On Saturday, they unveiled the inaugural Eight Seconds Juneteenth Rodeo in the Portland Expo Center, where the Western lifestyle was showcased through barrel racing, bull riding and glimmering, weighty buckles.
“You see the cowboy, and it’s a shorthand for independence and grit and all of these things about America,” said Mr. McClellan, who is Black. “But then you combine it with Black culture, and it just wiggles your brain and disrupts things that you thought were true.”
Mr. McClellan and other attendees on Saturday remarked on how Black cowboys and cowgirls were fusing their fashion with Western staples: gold chains peeking out from button-down plaid shirts; women with acrylic nails adjusting their dusty bluejeans; cowboy hats flat across the front, popped up over the sides.
“It’s taking the things that we know about Black culture, and it’s taking the icon of the cowboy — John Wayne, Clint Eastwood — it’s taking that icon and disrupting it,” Mr. McClellan said.
Jarron Owen, a bull rider from Centralia, Wash., who attended the rodeo, said such events have rarely been organized in the region.
“There’s such a small community of Black people who rodeo on the West Coast,” Mr.
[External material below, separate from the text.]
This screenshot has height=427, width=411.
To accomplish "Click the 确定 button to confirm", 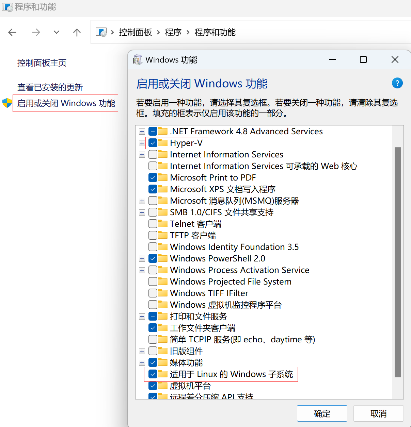I will 321,413.
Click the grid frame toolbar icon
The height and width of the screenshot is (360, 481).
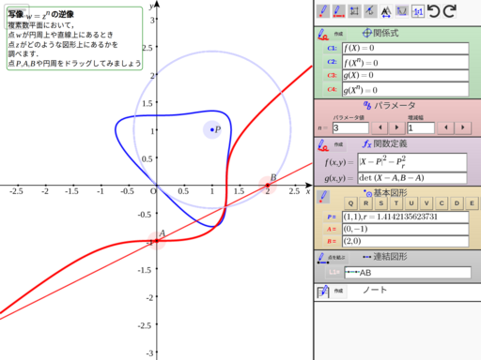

Owen said. “To have a Black rodeo in Portland is big.”
More than 2,000 people attended, Mr. McClellan said. They stomped and cheered as bull riders jostled and swayed, struggling to remain mounted on the animal.
Mr. McClellan said they planned to make the rodeo a Juneteenth tradition.
“The Western world was bone white when we came in,” he said. “We started to sprinkle in some Black folks into that world — and make some change.”